The annals of electronic discovery show similar cases, which have become less frequent with greater awareness among lawyers over more than two decades, but still regularly occurring. Spoliation sanctions cases have rarely if ever involve something like the hypothetical sneeze alluded to above--or close judgment calls on which reasonable minds might differ--instead they involve people intentionally destroying harmful information (lack of moral discipline) or simply ignoring preservation obligations (lack of awareness or plain laziness). Digital Discipline in the form of a litigation hold process, etc. was absent.
A disciplined approach to the process of developing rules or policies as well as what comes next is also necessary. Here we find more common thread binding the Digital Disciplines or the sub-fields. Far too many business enterprises are unable to readily provide fundamental and legally important facts about their systems and data (“Information Assets”), the foundation upon which any policies about them should be based. Facts are reality. To create policies or attempt to execute required compliance measures without knowing whether or how they correspond with I.T. reality is plainly undisciplined, but more common than not. Evidence is plentiful in the avalanche of businesses frantically engaged in “data mapping” in the shadow of the looming GDPR deadline.

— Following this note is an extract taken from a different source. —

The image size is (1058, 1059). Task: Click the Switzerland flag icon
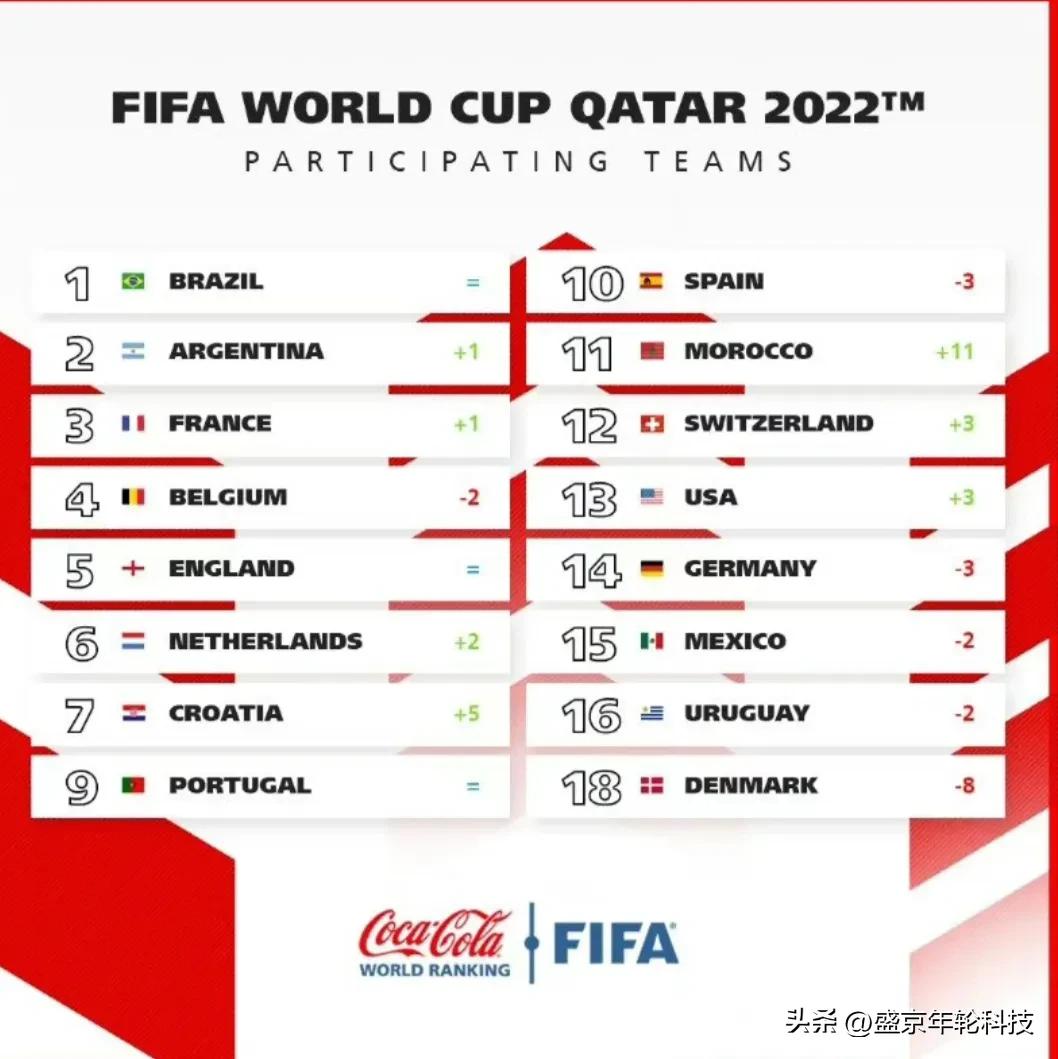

Calling the practices in the table Digital Discipline emphasizes the importance of self-control on an organizational and individual level to do what we all know is right. Copious guidance on the fundamentals of how to control legal risk involving information technology, whether in the form of compliance with retention requirements, privacy of personal data, cybersecurity or anything else, is available with a Google search. The only “magic bullet” is to take a disciplined approach. We should do the same with our terminology and call the meta-field Digital Discipline.
 While it has been suggested that Data Discipline would be easier to say, “data” is not inclusive enough given that much of what the meta-field involves is more appropriately described as “systems.” Accordingly, the broader moniker of “digital” is more accurate—much the way that many professionals have transitioned from “computer forensics” to “digital forensics.”